COLLEGEVILLE — Thousands of Saint. John’s University students have shared a similar experience for more than a century that stems back the 1800s.

Although there is no official record of when Johnnie Bread first made its debut at Saint John’s, it’s believed to have started at the end of the 19th Century.

Brother William Baldus from Germany began making the dark wheat bread in a hearth oven made out of brick around 1880.

The first monks were from Bavaria and were accustomed to eating rye bread. At the time, wheat bread was considered to be for royalty. Wheat was very popular in America, so the university began making both rye and wheat bread.

Brother Baldus decided to start combining the rye and wheat bread into one loaf. The recipe called for one part rye flour to four parts wheat.

Kenneth Jones is the author of The Loaf That Became A Legend. He says Brother Baldus decided to reinvent Saint John’s bread, “I have no idea why he started that combination. Maybe he was tired of doing two different kinds of bread, or he was just an inventive guy and decided to combine it–but people really liked it.”

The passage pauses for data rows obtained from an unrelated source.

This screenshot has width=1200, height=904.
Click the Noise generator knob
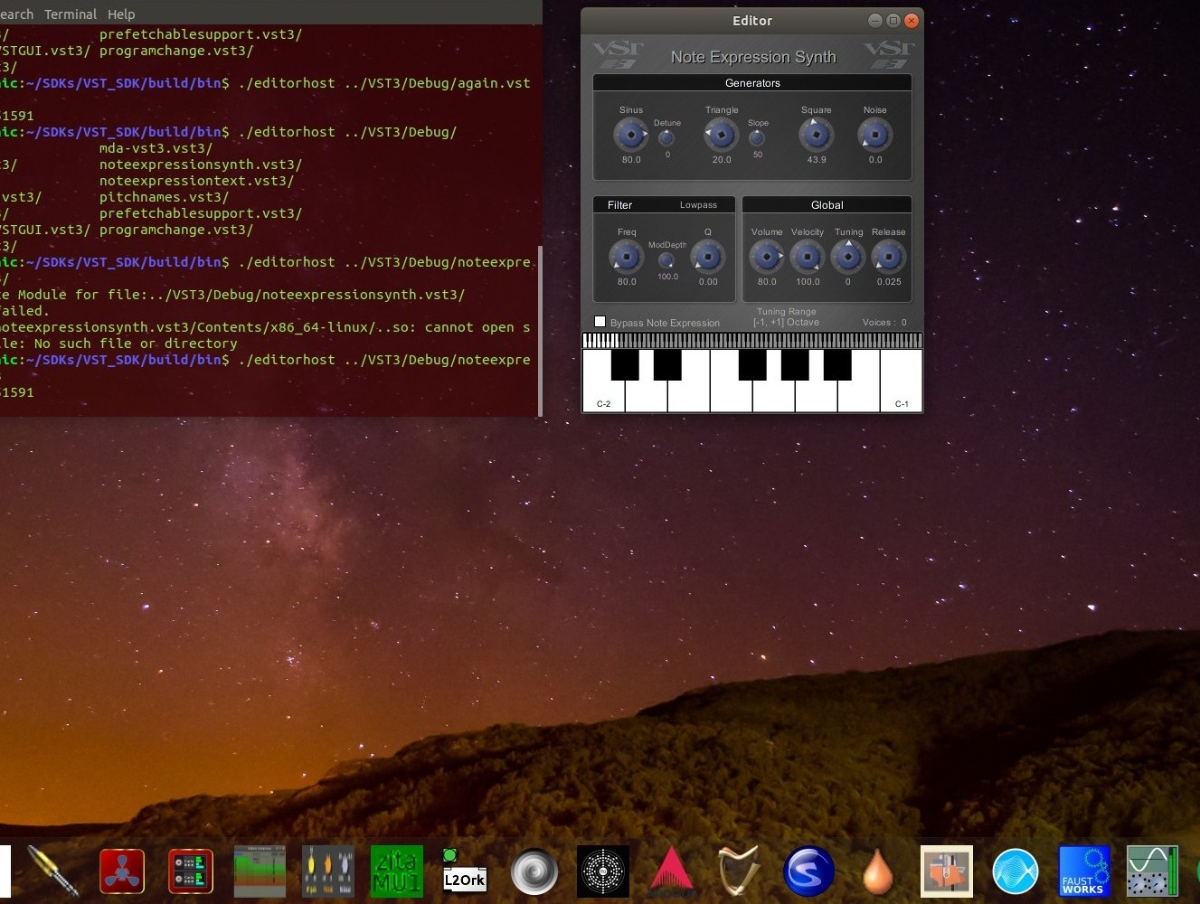click(874, 135)
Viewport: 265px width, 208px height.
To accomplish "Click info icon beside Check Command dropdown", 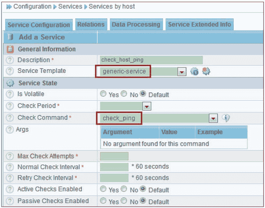I will (226, 118).
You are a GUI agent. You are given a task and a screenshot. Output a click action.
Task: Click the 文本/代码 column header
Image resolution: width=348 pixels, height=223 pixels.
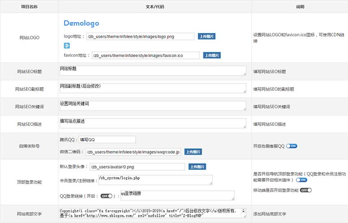click(155, 7)
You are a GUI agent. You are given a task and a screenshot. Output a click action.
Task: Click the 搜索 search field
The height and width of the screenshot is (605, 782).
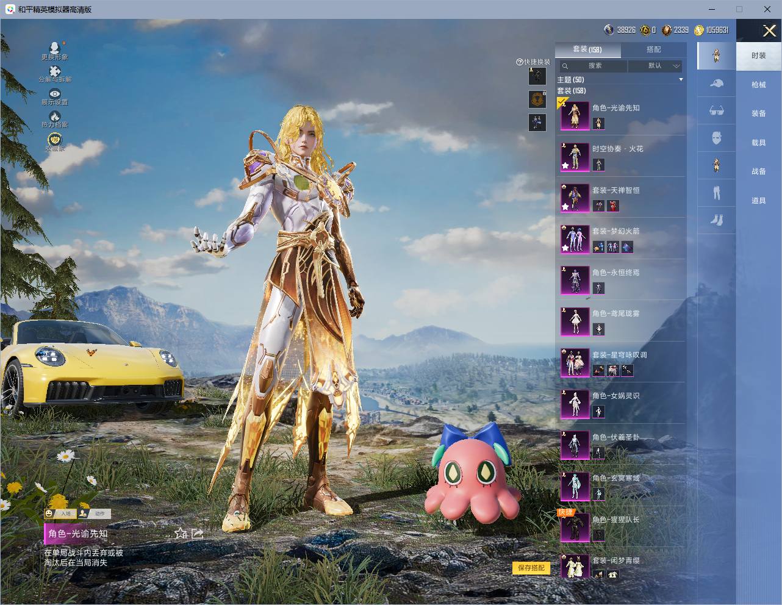(593, 66)
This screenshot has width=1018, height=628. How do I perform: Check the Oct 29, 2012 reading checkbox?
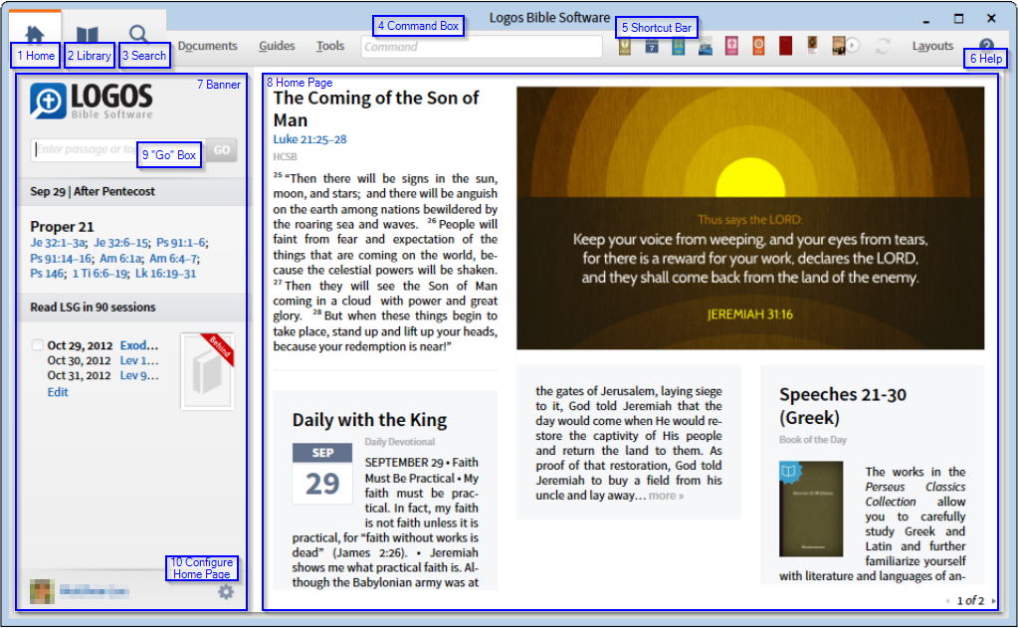click(x=38, y=345)
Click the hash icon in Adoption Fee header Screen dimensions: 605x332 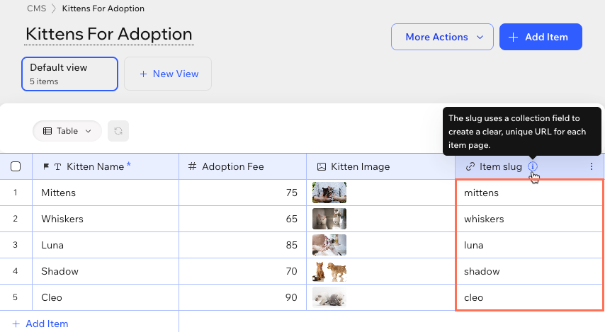192,166
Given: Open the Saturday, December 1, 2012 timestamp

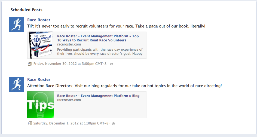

The first loaves were approximately eighteen inches long and eight inches thick. Students ate bread at every meal--in the 1920s students had a 3:00 p.m. break in their day to eat freshly baked bread.

Saint John’s students ate anywhere from half of a loaf of bread to a loaf of bread daily. That’s somewhere between 1,200 and 2,400 calories of bread each day.

Jones says, “It became a part of their lives. It felt like Saint. John’s to them.”

In the 1950s the university decided to turn the bread into a franchise and sell it throughout the country. Chemist Dr. Betty Sullivan developed a mix that was sold nationwide. From 1959 to 1960 Saint John’s sold about 56,000 mixes that netted them about $562,000.

A group of Franciscan nuns took over the bread operation in 1913 and continued it until the 1950s. Since then, it has been a job lead solely by Saint John’s students.

Dave Schoenberg is the director of dinning services at Saint John’s. He says the bread isn’t baked on a pan, “it’s baked right on the shelf with cornmeal. That gives it the nice crispy crust.”

Today, Johnnie Bread is made nearly the same way it was back in the late 1800s and continues to be served to students with each meal.